By refinancing bonds and taking advantage of current interest rates, the city could save nearly $5 million in debt payments.

But the real question has come down to what to do with the extra cash?

And should the city frontload the savings or spread it out over the life of the bonds?

If the city council took the money up front, the city would save less – about a hundred thousand dollars. But the initial influx of cash could be used immediately, possibly on new projects.

While the first question hasn’t been decided yet, the city council came to some decisions on the second one. The council approved refinancing two separate bonds – one with upfront savings and one spread out over time.

IN regard to the County Option Income Tax bond, the council voted to spread out the savings because it was viewed as the financially conservative thing to do. But the other bond, which is debt from the construction of the Carmel Center for the Performing Arts, will be refinanced to frontload the savings, because the councilor are concerned that there might not be enough tax incremental financing funds available to make debt payments.



“We have ample COIT. We don’t really need it, but in this other case, we do need it,” said Councilor Luci Snyder. “These are the years in 2014 and 2015 where we are going to be tightest in TIF increments.”

The COIT bonds will be refinanced to allow for $190,000 in savings per year over the life of the bond. It should be paid off in 2027. Tax revenue that would have been spent on this debt would remain in the general fund.

The performing arts center bonds will be refinanced to allow for $1.3 million in savings over the next three years and then $75,000 in savings per year until the bonds are paid off in 2033. These savings will be directly deposited into a special reserve fund overseen by the CRC board.



In both cases, the council voted 4-3 on the COIT bond, with Sue Finkham, Ron Carter and Kevin “Woody” Rider voting against spreading out the savings. Councilor Rick Sharp proposed spreading out the savings for the performing arts bond, but Snyder essentially become the “swing vote” when she decided to go a different route with this bond. Others followed suit and it passed 6-1.

The debate showed the difference in philosophies about saving versus spending.

“I’m always a believer in a bird in a hand,” Rider said. “I’m a believer in getting as much of it now as you can, especially when the savings isn’t that different.”

Sharp interjected, “There is no bird. We have the bird. The question is whether we eat the bird in two or three big gulps or save some for a rainy day.”

Rider shot back that just because the cit would take the savings now doesn’t mean it would have to spend it.

Snyder pointed out that even if money sits in a rainy day fund without being spent, it isn’t a waste because that is considered “available cash” when the city receives its credit rating, which means lower interest rates for the city on loans and possible additional savings.

It’s important to note that this refinance doesn’t mean additional revenue for the city, just smaller bills to pay.

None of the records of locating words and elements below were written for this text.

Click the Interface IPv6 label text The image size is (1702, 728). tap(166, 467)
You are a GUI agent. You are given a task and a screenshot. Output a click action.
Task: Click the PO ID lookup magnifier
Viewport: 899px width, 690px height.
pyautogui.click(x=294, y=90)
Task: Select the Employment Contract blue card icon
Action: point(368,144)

If revenue falls short of expectations – as Snyder fears with TIF funds – then it will be easier to make debt payments.

Snyder said this is especially important because of the looming concern of a special benefits tax on all real property in the city, which would be needed if there wasn’t enough TIF revenue to pay for the $175 million Center for the Performing Arts. That’s something nobody on the council wants to do, she said.

Initially, councilors had many questions about whether the refinance would add to the debt or push back the final payoff dates, but officials said that wouldn’t happen.

“It’s not kicking the can down the road because we are just saving money, not extending the terms,” said city bond consultant Loren Matthes of Umbaugh and Associates.

And even if some disagree with when to take the savings, Sharp said the refinance is a no-brainer.

“We’d be fools if we failed to realize these savings,” he said.